On May 1, 2020, President Trump issued an Executive Order (EO) declaring a national emergency due to “foreign adversaries” that are “creating and exploiting vulnerabilities” in the U.S. bulk-power system (BPS). The EO prohibits “transactions initiated after May 1, 2020” for BPS electric equipment with voltages 69 kilovolt and above if the transaction would pose an undue risk to U.S. national security, grid security, and resiliency, or the economy. A “transaction” includes “any acquisition, importation, transfer, or installation” of BPS equipment. Because the EO focuses on “transactions” for “equipment,” it also applies to components within equipment, giving it a broad reach.
While not defined by the EO, prior designations of “foreign adversaries” suggest that China and Russia would make the list. Also left to be determined by the Secretary of Energy is whether transactions with a “foreign adversary” “or a national thereof” (and “including through an interest in a contract for the provision of the equipment”) would pose an undue risk of BPS “sabotage,” “subversion,” or “catastrophic effects.”

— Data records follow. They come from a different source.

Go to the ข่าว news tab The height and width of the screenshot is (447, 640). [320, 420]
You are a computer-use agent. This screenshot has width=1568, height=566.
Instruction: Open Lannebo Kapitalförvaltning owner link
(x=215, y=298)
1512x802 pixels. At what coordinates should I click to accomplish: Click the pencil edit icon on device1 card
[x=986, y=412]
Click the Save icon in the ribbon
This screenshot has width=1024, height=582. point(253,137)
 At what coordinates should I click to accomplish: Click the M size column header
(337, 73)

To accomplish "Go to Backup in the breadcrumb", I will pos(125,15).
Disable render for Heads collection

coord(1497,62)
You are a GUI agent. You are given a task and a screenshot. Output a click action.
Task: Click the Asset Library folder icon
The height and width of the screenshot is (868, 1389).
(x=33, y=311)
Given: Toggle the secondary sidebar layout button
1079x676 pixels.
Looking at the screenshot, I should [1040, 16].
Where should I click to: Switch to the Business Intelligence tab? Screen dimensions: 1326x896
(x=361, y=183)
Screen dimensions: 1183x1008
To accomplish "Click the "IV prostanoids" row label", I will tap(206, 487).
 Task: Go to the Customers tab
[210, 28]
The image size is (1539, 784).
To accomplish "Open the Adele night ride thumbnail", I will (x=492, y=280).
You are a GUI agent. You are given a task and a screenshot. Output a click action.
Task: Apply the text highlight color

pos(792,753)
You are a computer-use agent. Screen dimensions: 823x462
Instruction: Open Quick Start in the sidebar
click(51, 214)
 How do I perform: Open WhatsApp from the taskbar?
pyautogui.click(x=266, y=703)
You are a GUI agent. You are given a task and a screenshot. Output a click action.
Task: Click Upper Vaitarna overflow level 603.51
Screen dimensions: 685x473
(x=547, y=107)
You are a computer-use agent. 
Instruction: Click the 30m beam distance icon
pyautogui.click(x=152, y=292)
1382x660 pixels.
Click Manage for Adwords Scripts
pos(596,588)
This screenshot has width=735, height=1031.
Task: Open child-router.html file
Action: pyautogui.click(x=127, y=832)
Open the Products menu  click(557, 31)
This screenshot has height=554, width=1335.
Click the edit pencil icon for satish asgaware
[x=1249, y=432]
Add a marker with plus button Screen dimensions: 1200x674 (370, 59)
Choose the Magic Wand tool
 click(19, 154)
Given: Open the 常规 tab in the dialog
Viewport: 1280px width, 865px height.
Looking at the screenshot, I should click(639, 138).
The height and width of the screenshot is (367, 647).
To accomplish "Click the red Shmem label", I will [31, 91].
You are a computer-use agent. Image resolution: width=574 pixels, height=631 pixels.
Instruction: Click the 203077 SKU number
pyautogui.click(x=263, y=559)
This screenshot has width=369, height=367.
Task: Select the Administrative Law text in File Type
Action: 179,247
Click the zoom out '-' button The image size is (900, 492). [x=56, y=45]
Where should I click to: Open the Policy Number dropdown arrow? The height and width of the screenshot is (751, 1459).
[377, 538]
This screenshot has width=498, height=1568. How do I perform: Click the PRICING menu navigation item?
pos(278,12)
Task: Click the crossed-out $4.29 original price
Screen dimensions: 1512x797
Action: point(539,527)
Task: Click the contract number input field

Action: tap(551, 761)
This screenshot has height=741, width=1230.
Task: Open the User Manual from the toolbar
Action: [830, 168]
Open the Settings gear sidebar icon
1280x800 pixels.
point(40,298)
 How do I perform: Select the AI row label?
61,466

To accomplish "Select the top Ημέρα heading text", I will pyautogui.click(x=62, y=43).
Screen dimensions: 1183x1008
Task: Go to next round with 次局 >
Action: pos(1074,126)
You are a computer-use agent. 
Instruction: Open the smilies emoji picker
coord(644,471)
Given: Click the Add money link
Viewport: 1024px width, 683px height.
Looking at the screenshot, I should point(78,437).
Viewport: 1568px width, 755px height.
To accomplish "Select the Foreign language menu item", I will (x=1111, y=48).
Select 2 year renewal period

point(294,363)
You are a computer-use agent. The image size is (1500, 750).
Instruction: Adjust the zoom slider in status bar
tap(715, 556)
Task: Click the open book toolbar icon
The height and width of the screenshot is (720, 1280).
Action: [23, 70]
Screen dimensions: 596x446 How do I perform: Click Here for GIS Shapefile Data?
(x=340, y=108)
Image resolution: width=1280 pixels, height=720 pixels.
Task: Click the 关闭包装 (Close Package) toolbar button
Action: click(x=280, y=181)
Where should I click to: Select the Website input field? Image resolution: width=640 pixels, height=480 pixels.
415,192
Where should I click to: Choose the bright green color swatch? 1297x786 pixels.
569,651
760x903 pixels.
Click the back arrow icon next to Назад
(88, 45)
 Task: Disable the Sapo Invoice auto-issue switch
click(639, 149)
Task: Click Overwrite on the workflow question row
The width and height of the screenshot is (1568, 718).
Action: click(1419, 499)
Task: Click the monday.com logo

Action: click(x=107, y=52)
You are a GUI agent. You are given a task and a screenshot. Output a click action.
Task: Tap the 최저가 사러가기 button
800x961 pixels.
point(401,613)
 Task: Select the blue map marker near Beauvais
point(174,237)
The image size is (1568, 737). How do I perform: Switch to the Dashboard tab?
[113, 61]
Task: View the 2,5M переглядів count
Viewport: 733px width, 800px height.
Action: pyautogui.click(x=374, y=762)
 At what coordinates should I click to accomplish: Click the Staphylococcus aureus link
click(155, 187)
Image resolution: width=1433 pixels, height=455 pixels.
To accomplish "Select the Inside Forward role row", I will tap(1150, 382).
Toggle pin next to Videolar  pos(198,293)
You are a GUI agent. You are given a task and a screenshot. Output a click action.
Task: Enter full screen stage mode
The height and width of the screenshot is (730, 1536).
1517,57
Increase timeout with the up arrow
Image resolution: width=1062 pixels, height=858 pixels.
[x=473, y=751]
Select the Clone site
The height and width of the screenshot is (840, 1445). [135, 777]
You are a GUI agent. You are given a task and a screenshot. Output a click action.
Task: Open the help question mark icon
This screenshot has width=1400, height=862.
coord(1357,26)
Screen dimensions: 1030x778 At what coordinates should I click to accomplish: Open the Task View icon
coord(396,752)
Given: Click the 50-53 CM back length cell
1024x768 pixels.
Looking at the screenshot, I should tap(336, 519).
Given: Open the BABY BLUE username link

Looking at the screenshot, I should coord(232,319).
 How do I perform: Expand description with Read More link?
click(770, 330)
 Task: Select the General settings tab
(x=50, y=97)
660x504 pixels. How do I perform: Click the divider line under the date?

To that end, the EO directs the Secretary of Energy to coordinate with the Director of the Office of Management and Budget, the Secretary of Defense, the Secretary of Homeland Security, the Director of National Intelligence, and the heads of other executive departments and agencies “as appropriate” in making decisions as to whether a transaction should be prohibited or not.
What is “initiation” of a prohibited transaction after May 1 is also left undefined, raising questions of how the Secretary of Energy would approach the EO’s directive to take action on “the cessation of pending and future transactions” that are prohibited, including the EO’s application of the prohibition to transactions “notwithstanding any contract entered into or any license or permit granted prior to the date of this order.”
Furthermore, the EO also directs the Secretary of Energy to consult with Secretary of Defense, the Secretary of the Interior, the Secretary of Homeland Security, the Director of National Intelligence, the Board of Directors of the Tennessee Valley Authority, and the heads of other agencies in developing and publishing rules by Sept. 28, 2020, to identify BPS equipment “designed, developed, manufactured, or supplied” by foreign adversaries or their agents and to “develop recommendations on ways to identify, isolate, monitor, or replace such items as soon as practicable[.]” The latter provision suggests that existing equipment may ultimately require mitigation or even removal and replacement.
Though the full extent of the EO’s effect is not yet clear, those in the electric generation, electric transmission, and manufacturing sectors that supply BPS equipment containing foreign components may need to scrutinize their supply chains to establish the provenance of equipment and corporate parentage and identity of suppliers. Cabinet-level and other relevant agencies (including FERC and NERC, whose existing rules may conflict with the ultimate rules issued by the Secretary of Energy and other agencies) are beginning coordination on implementing the EO’s directives, including drafting rules.